A phenomenal success 

Education is a very smart investment. In fact, the Post-2015 Consensus describes it as “phenomenal”, with returns exceeding 15 times the cost of some of its interventions.  Education has multiple individual benefits. It increases present human capital and future earnings. It improves opportunities by facilitating women’s participation in labor markets and shaping preferences, which has resulted in a historical reduction in fertility rates.  

Education also has enormous social benefits. It saves lives by magnifying the effects of improved sanitation, reducing the risk of conflict and improving food security. In effect, children of more educated parents – especially more educated women — benefit from better feeding practices, receive better prenatal care, and are less likely to be malnourished. Higher earnings among more educated individuals mean more resources to buy food, better access to nutritious foods, and more options to cope with price shocks and food shortages. 

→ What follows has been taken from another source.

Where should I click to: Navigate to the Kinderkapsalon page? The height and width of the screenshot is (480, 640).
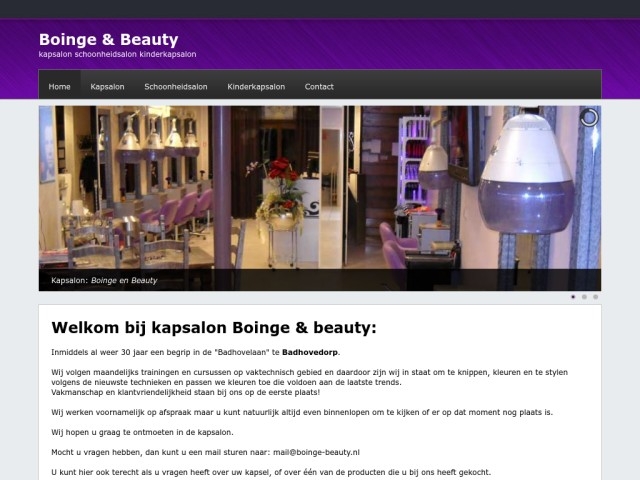[x=256, y=87]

In addition, well-nourished children and adults perform better in schools and labor markets. By weakening the perverse link between malnutrition and loss of productivity, which is estimated to have reduced the world’s GDP by a whopping 8 percent during the 20th century, education can bring phenomenal returns indeed. For all these reasons, the food security rationale for investing in education is uncontested. 

Or is it?

Two warnings

As societies become more educated and prosperous, their food demands increase and vary in composition. Meat and dairy products become more prominent in the diets of more developed societies. On average, by 2040 each of the nine billion people living on Earth will consume almost a third more meat than today’s seven billion people (or 12 kg more than the current 44 kg of meat per person per year).  Such demand changes will impose further pressures on global food systems and the planet’s natural resources.  A single fact explains why: producing a calorie from cereals requires an average of 7-10 calories of energy in input; producing a calorie from beef requires 36. 

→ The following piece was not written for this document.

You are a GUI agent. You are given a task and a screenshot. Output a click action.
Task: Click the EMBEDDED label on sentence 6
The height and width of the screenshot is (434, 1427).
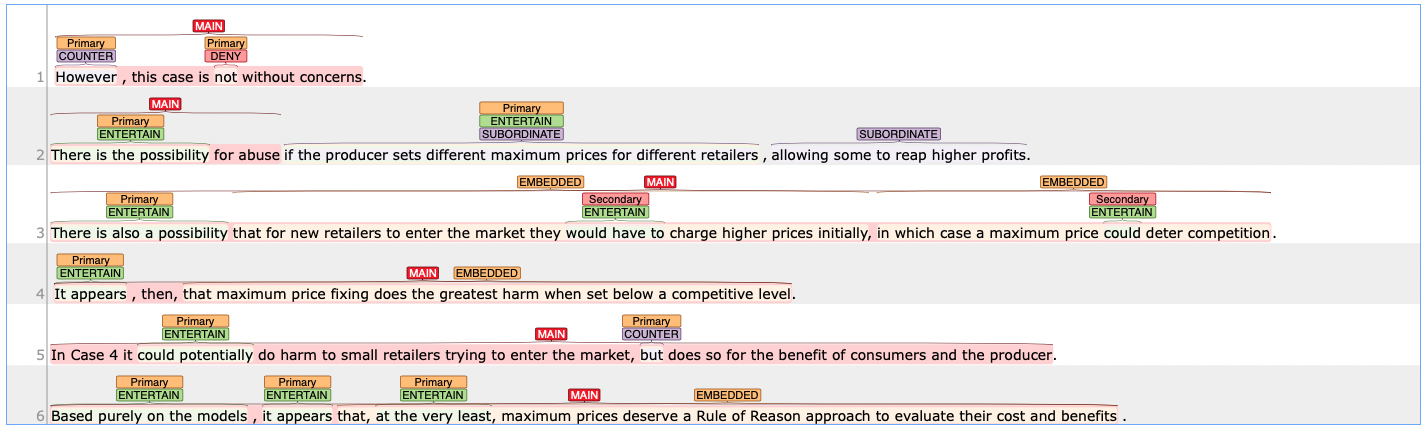click(727, 395)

And as societies become more prosperous, they also waste more food. On average, the world is said to lose and waste between a quarter and a third of the food it produces for human consumption. This is more than one billion metric tons of food per year! In the more educated and developed world, consumers waste a staggering annual average of 75-115 kilograms of food per person. This year a family of four in the US will waste more than $1,600 worth of food. And this absurd waste becomes worse among wealthier and more educated socioeconomic groups –both in developed and developing societies.  

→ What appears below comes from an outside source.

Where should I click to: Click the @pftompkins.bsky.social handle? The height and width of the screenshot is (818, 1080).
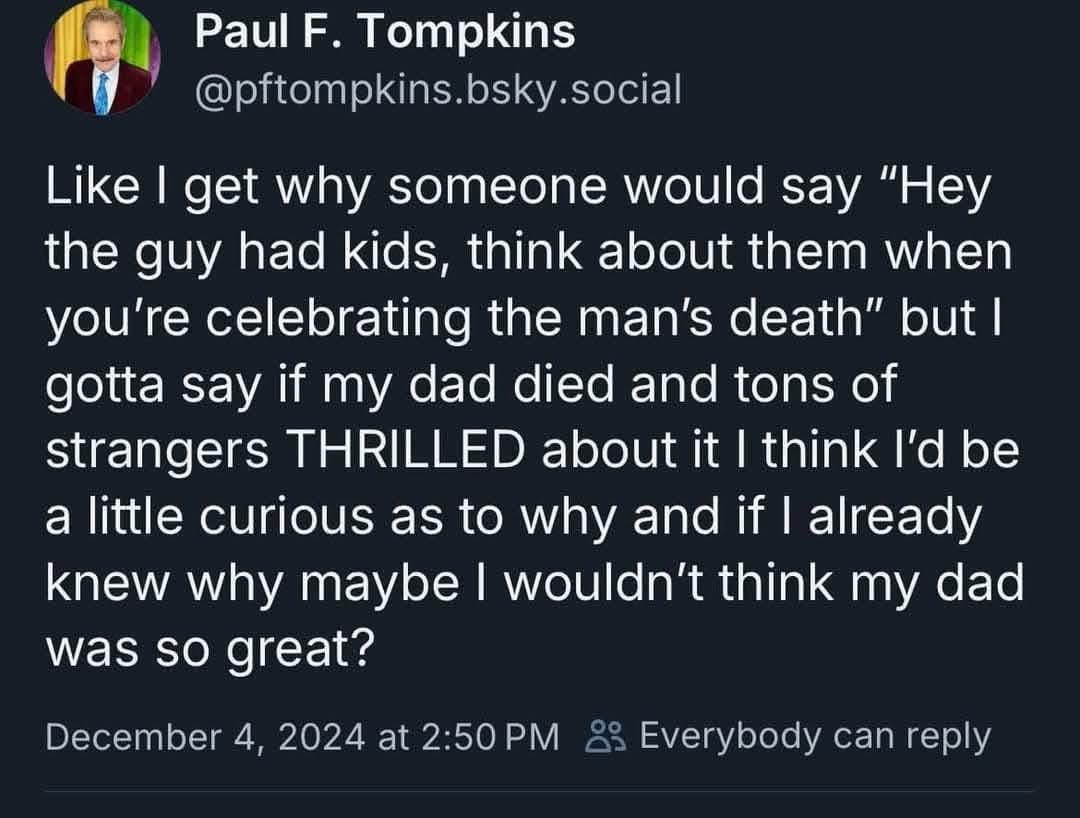438,89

Is it really fair to blame education for these pressures on food security? A causal link remains to be empirically demonstrated and quantified but this should not serve as an excuse: more educated societies have been so far incapable of preventing thoughtless behaviors having an impact on limited natural resources.

Three paradoxes 

Looking forward, we need to realize – and act upon – what I describe as the three paradoxes associated with education and food security. 

The food paradox: As education becomes more successful in reducing today’s food insecurity, it may contribute to increasing pressures on tomorrow’s natural resources. Humanity has never been richer and more educated. Poverty has never affected a smaller share of the world’s population. Yet, some 805 million world citizens suffer from hunger.

 The distribution paradox: As more and more children are able to access high-quality education, those left behind will be more vulnerable to food insecurity. And as the world becomes more prosperous, inequalities will have a more onerous burden on those suffering them. This will also be true in terms of food disparities.    

 The information paradox: It is by spreading more information, knowledge, good practices and awareness – and not by simply adding more schooling years – that the perils of irresponsible food behaviors can be addressed.  It is precisely by “educating” the most educated societies that this embarrassment of riches will be stopped.